SupaDupa is an online store builder which allows users to create e-commerce stores, originally targeting the creative sector. It was initially launched in 2012, developed by what was originally a web development agency based in Notting Hill, London.

==History==

The company’s founders include Guy Schragger and Adeyemi Adeleye whom had the intention of democratising e-commerce making it possible for anyone to build a professional looking and powerful store without needing any technical knowledge. The team has since expanded to 8 employees and now serves over 19,000 registered shops worldwide.

In 2013, SupaDupa entered the Cisco Big Awards, reaching the finals of the competition aimed at discovering the best use of technology in business.

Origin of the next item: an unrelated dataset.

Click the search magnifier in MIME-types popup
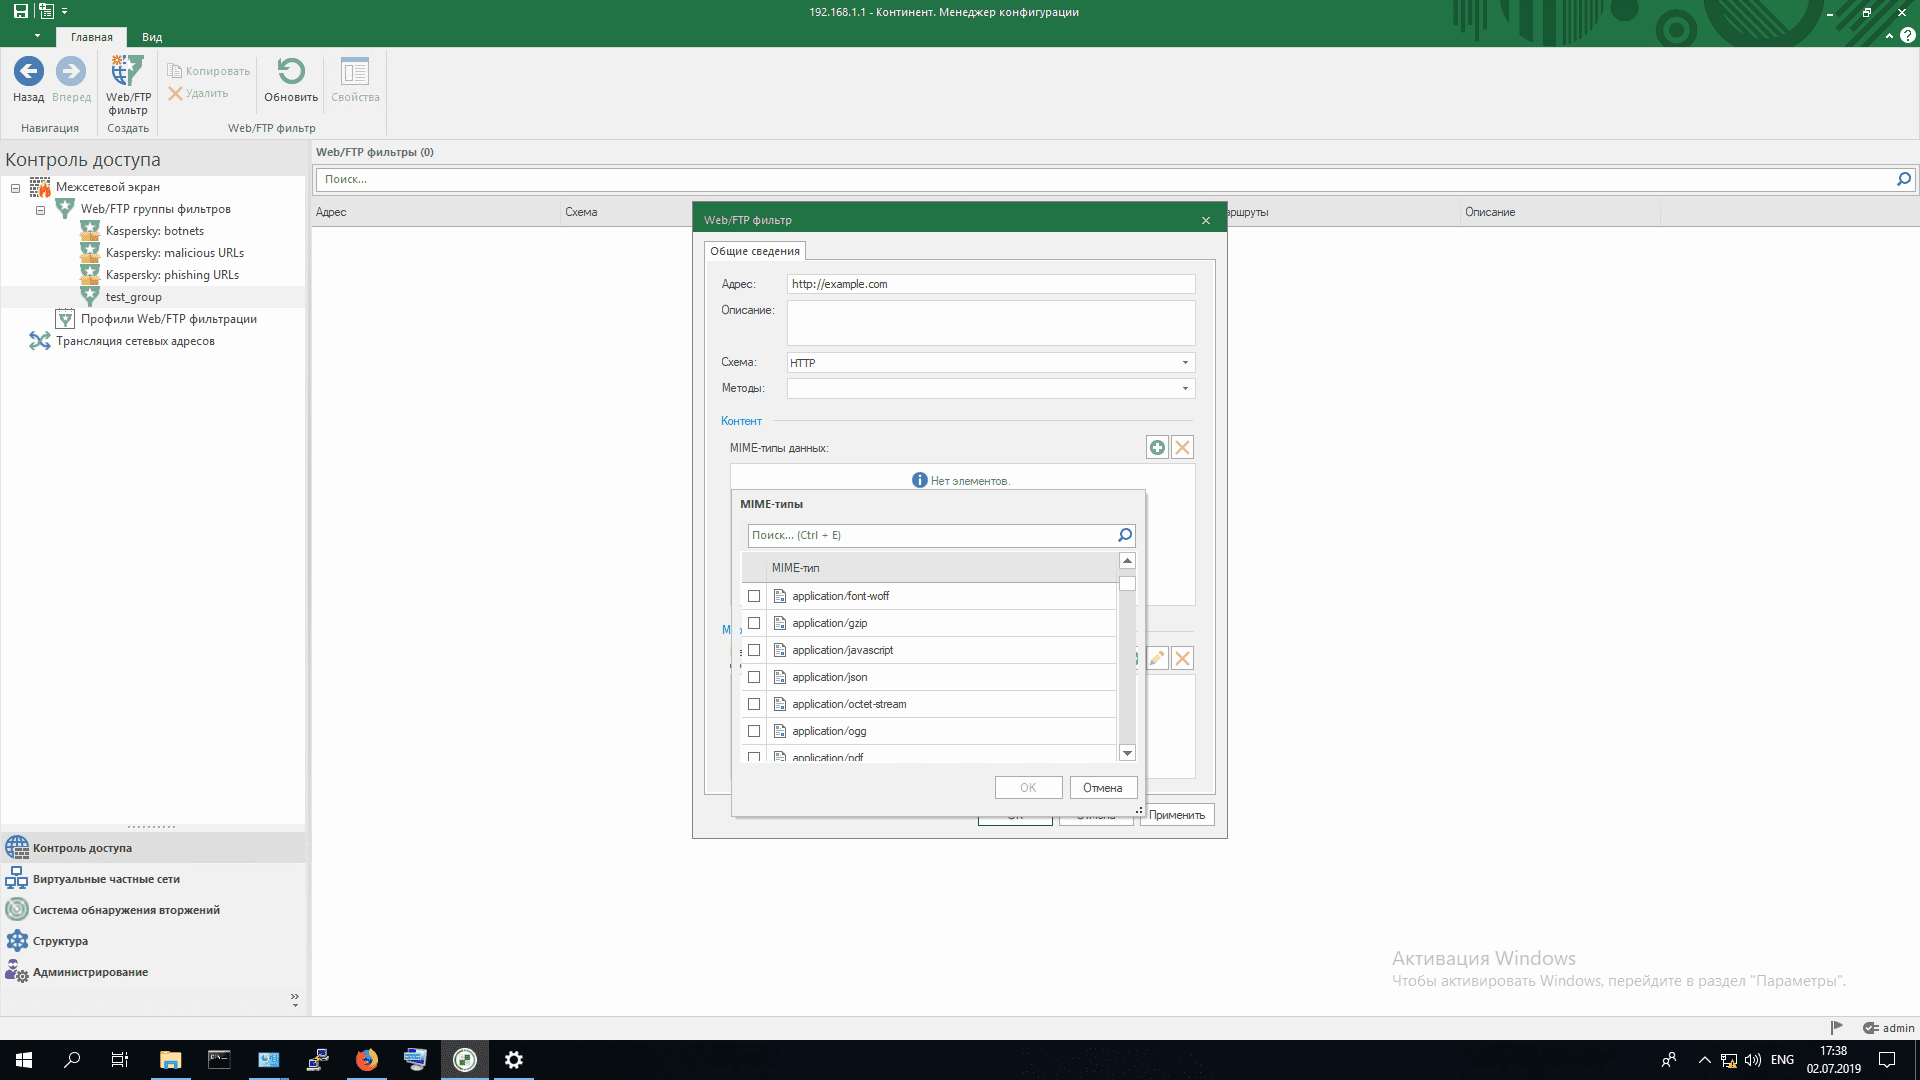 click(1124, 535)
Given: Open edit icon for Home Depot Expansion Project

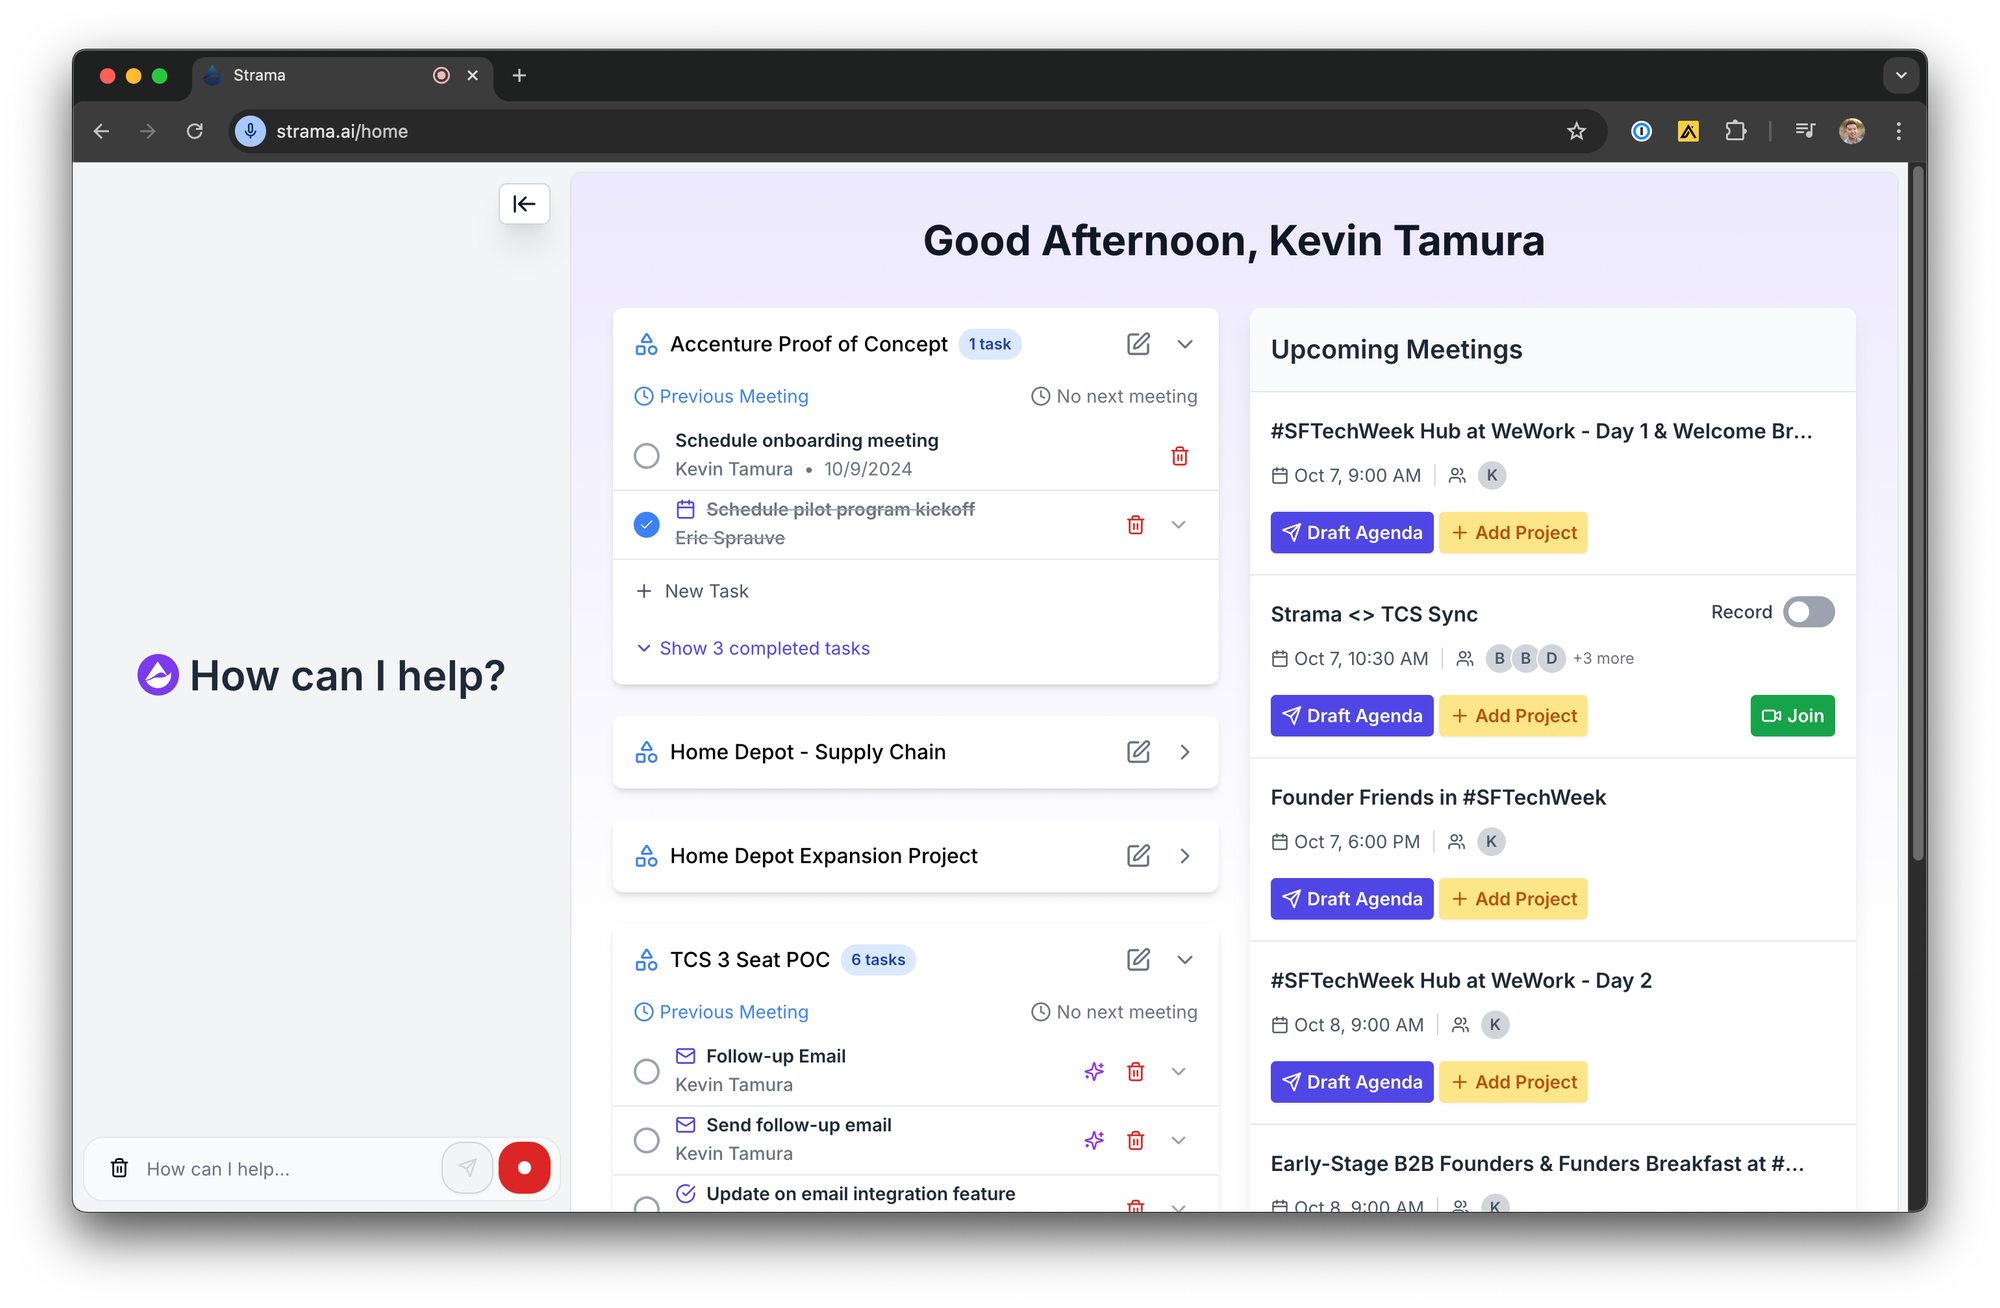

Also in 2013, SupaDupa won a Smarta award, voted one of Britain's best small businesses.

==Present day==

SupaDupa are frequently a part of creative and industry events, holding webinars and workshops to support growing businesses in collaboration with EnterpriseNation, CraftCentral, GeneralAssembly and ArtsThread among others.

SupaDupa’s features including the ability to use a custom domain name, to customise a store theme by using deliberately simple design controls, or modify the HTML/CSS, predictive shop product search and discount coupon codes. The platform hosts over 19,000 stores for a wide range of creative entrepreneurs including LogLike, TheBrimLabel, Andrea Iyamah and Yellow Owl Workshop.